WHAT TO WORK ON: Nothing but the lines from the one containing "The image size is (453, 314)." through the last line of the data below should be returned, each copied exactly.

DATA RECORDS:

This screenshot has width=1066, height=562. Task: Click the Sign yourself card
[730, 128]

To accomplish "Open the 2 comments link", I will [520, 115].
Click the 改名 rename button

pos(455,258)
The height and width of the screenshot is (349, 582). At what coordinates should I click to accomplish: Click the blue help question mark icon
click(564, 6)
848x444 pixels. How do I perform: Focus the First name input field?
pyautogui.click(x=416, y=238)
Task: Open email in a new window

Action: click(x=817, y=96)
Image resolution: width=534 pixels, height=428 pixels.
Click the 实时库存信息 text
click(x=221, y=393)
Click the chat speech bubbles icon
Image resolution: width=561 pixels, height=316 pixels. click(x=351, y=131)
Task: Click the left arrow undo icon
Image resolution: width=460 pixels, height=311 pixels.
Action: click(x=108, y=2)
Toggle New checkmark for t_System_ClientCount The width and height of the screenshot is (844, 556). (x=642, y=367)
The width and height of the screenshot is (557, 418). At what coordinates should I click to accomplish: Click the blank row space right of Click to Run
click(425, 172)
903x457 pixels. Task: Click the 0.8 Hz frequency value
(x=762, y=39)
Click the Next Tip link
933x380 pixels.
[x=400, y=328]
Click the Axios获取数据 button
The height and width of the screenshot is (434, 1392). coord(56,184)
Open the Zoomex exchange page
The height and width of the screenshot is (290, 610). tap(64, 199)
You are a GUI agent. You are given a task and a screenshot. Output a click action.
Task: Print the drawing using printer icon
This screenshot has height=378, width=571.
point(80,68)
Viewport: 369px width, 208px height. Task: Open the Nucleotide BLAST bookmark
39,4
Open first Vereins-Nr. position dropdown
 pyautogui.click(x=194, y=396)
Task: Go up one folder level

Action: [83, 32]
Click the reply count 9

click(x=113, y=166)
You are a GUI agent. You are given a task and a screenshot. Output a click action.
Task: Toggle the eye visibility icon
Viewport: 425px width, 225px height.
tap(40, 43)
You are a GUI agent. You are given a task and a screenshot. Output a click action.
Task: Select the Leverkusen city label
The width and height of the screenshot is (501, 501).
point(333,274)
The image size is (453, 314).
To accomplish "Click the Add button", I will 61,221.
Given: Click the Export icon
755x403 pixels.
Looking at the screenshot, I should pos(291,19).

ANSWER TO THIS PROBLEM:
The image size is (453, 314).
To accomplish "Click the Add button", I will 61,221.
Given: Click the Export icon
755x403 pixels.
Looking at the screenshot, I should pos(291,19).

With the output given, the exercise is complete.